Prosecutors allege that Seminerio (D-Richmond Hill) created a phony consulting company named Marc Consultants that charged clients for access to state legislators who were in a position to advance their interests. The FBI said that although the assemblyman did little consulting work, he was able to collect more than a half million dollars from his clients.
According to a published report, Jamaica Hospital alone paid Marc Consultants $310,000. If that's the case, what exactly did the hospital execs expect to get for their money? They had to know that there was an ethical problem inherent in paying that kind of money to influence legislation.
There was speculation last week that the FBI had used McLaughlin as an informant to build their case against Seminerio. If that's true, it shows an incredible audacity on Seminerio's part and a belief that people in state government could get away with just about anything. McLaughlin has pleaded guilty to federal racketeering charges and is facing eight to 10 years in federal prison.
The question now is whether McLaughlin and Seminerio are two bad apples in an otherwise honorable institution or, as we suspect, that corruption runs rampant through state government. State legislators are free to own businesses and work full time at other jobs. Unlike the city, the standards for monitoring conflicts of interests in Albany are far more relaxed.
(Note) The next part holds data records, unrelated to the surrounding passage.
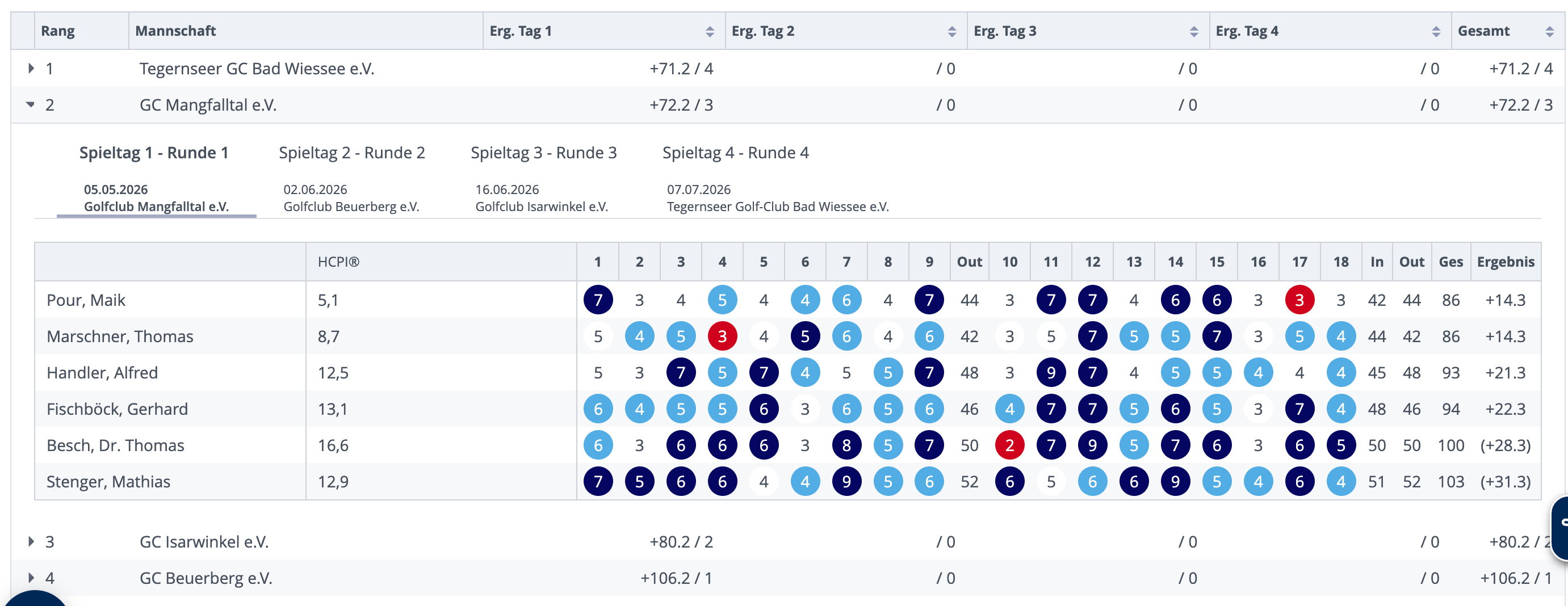Click red score 2 on hole 10 for Besch

click(1009, 445)
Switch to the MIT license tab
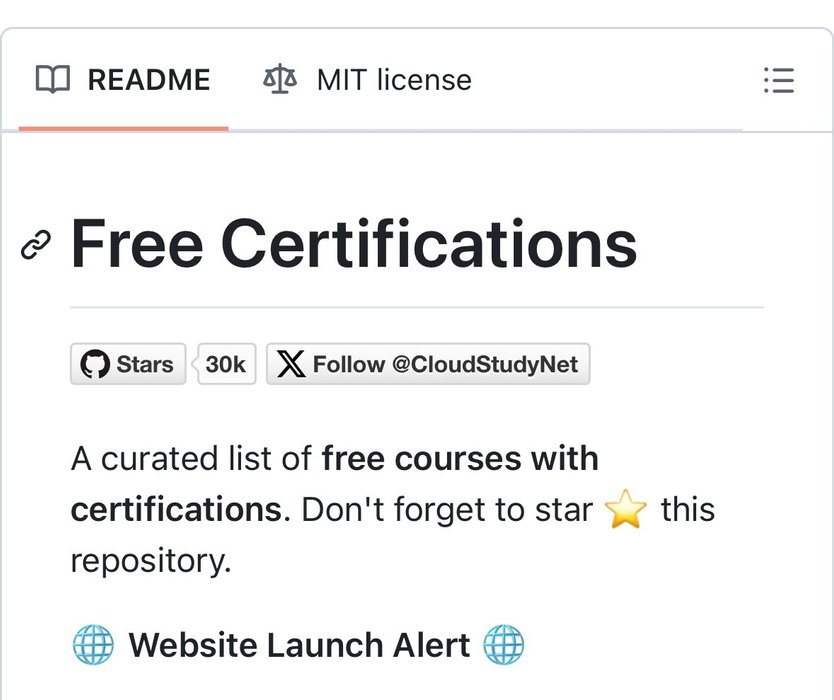The width and height of the screenshot is (834, 700). [368, 80]
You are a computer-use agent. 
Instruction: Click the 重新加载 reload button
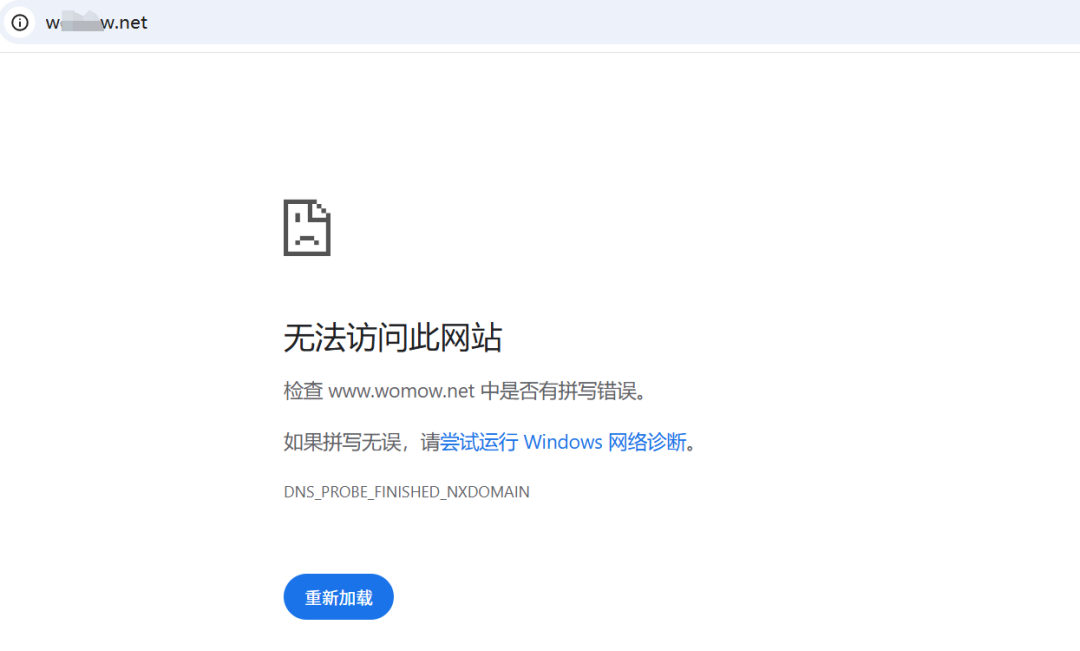[x=338, y=596]
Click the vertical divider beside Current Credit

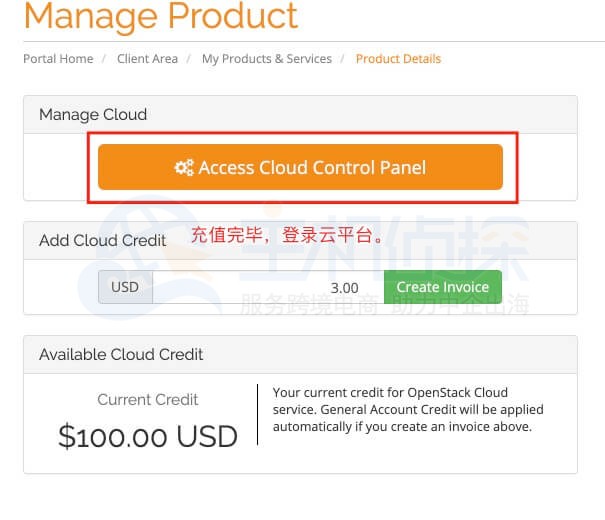pyautogui.click(x=257, y=414)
The law must be changed so that tax returns and all sources of income for state legislators and their spouses become a matter of public record. This becomes more complex for people like Assembly Speaker Sheldon Silver, who works for a powerful law firm that represents clients with interests in state legislation. In this case, the firm can say these are not Silver's clients.
The members of the state Senate and the Assembly must realize that state government has lost all credibility. Radical reform must be undertaken to win back the public's trust.